Spicy sweets aren't exactly new: Look on any trendy dessert or cocktail menu and you'll likely find a concoction that melds chili peppers with sugar. Whether you like a bit of jalapeno in your margarita or a dusting of chili powder on your dark chocolate, the combo can make for a bracing, and addictive, sensation. But if you're ready to experience the most extreme, try-it-if-you-dare result of what happens when sweet meets spicy, head to a certain ice cream shop in a popular East Coast beach town for a scoop of their signature super-fiery ice cream.
Photo courtesy of Instagram/@FoodRepublic.
The Ice Cream Shop in Rehoboth Beach, Delaware has been dishing out Ghost Pepper Ice Cream for a few summers now, but its success is more than a passing fad. The ice cream, made with the world’s hottest pepper, the ghost pepper, features African vanilla ice cream mixed with strawberry sauce and a combination of various hot sauces, including the aforementioned ghost pepper. The ghost pepper measures 1 million in Scoville units of heat: That’s a lot of heat, when you imagine your typical Tabasco scores in at around 2,500 units.
Just how popular IS this ghost pepper ice cream? Owner Chip Hearn tells The Feast that hundreds of thousands of people a year stop by for a taste.

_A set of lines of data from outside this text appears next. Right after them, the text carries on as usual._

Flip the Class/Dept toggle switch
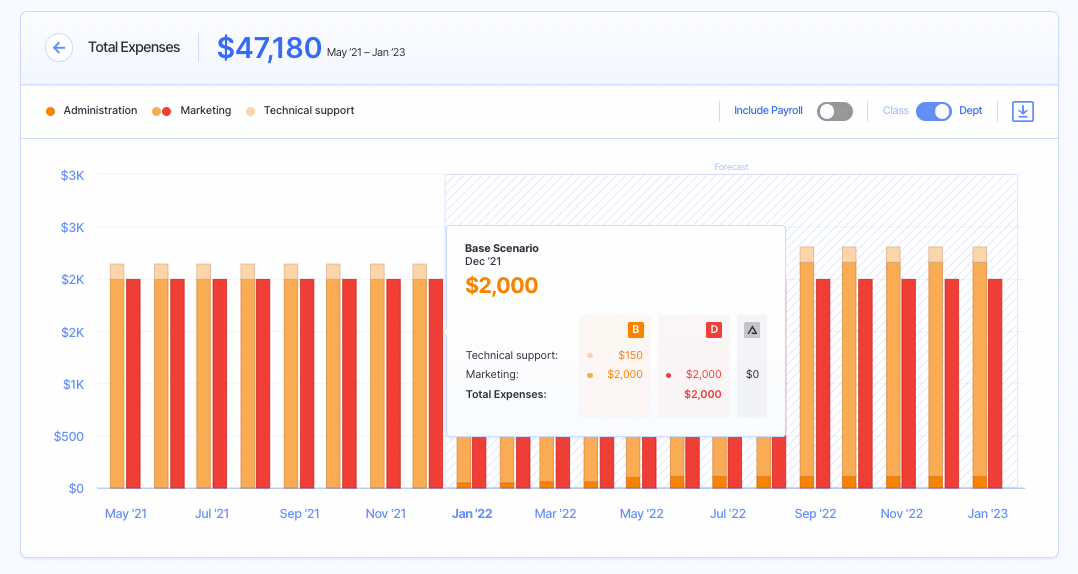The image size is (1078, 574). (933, 111)
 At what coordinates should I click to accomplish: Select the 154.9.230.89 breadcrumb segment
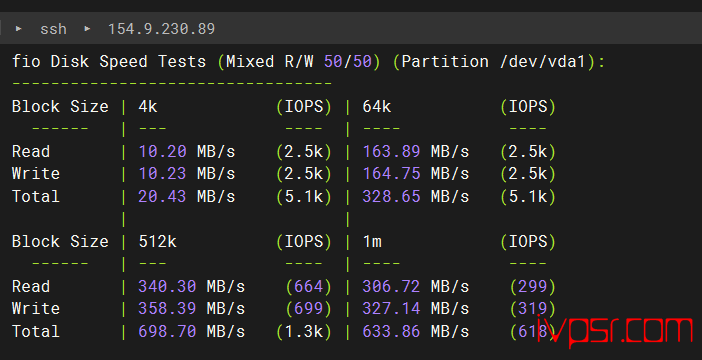tap(161, 29)
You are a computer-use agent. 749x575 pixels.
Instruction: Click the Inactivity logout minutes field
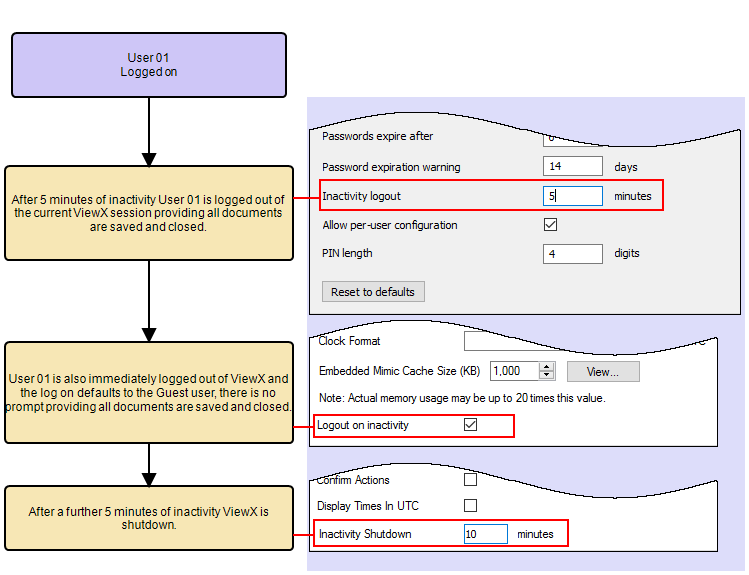click(x=573, y=196)
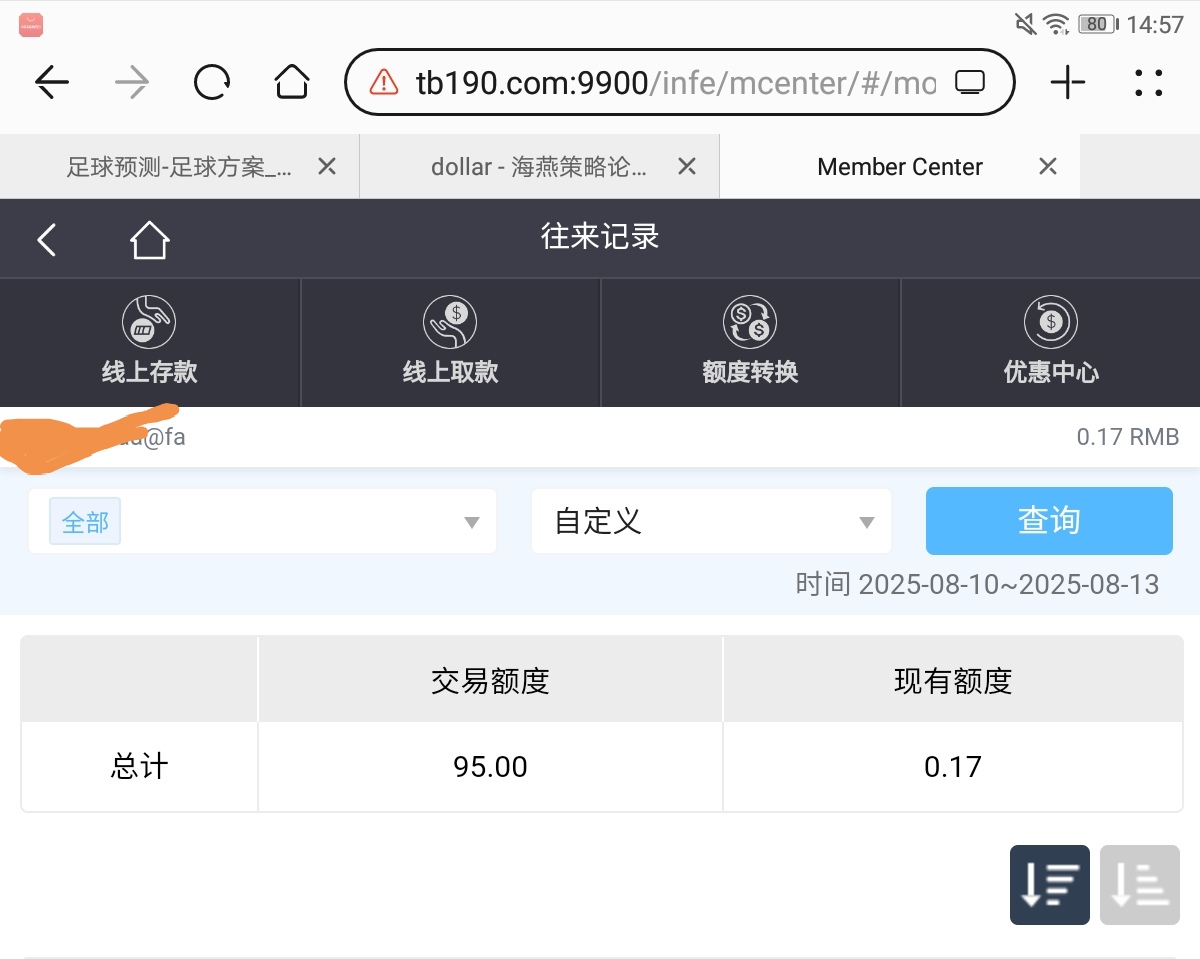Switch to the 足球预测 tab
1200x959 pixels.
(x=178, y=167)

“We have free tastes of all flavors at all times, and 50 a day come and taste the ice cream or the ghost milkshake,” he says. And how hot is it? Well, your heat threshold IS subjective, but not as bad as you may think: “Because it contains all that milk and cream and sugar it’s not going to be as much heat as it COULD be. You’ll feel it,” says Hearn, "but not as much as people think.” Still, the heat is taken very seriously: You have to be 18 to try it, says Hearn, and you will get carded. Yes, at an ice cream shop. Customers even have to sign a waiver before tasting the ice cream.
Hearn, who says that his business gets a great deal of traffic from destination tourism—i.e. people come to the boardwalk specifically for salt water taffy and ghost pepper ice cream—was inspired by some destination ice cream tourism of his own “There was once a company down in Carolina that did an ice cream that was so hot, no one could eat it, and we stopped in and tried it," says Hearn. "I wanted to make something that would knock your butt but wouldn’t KILL you. I added three ghost hot sauces, and then a ghost pepper mash—four kinds of ghost!—as a base with a very strong butter fat!” The original recipe was actually a Scorpion pepper ice cream, but ghost pepper has been much more popular (and digestible).
As for those waivers: Any food with the level of heat found in a ghost pepper can be risky if you eat too much of it. An article in The New York Post last year even went so far as to say the peppers can be lethal. But is that really something you need to worry about? Chances are, no: “The article said three pounds could be lethal to someone of 150 pounds. Three pounds of ghost peppers means that you would have to eat over 150 peppers! Your stomach and mouth are going to stop you well before you reach that point,” Mason Day, agricultural scientist and cofounder of the social gardening app GrowIt, told The Feast.
If you can’t get your hands on ghost pepper ice cream, you can get your sweet-spicy fix in other delicious ways: Brooklyn-based cult favorite Ample Hills Creamery makes a Mexican Hot Chocolate variety that mixes dark chocolate with Saigon cinnamon and ground chili flakes, and Steve’s Ice Cream offers a similar concept, Mexican Chili Chocolate, made with dark Mexican chocolate mixed with cayenne and guajillo chilis.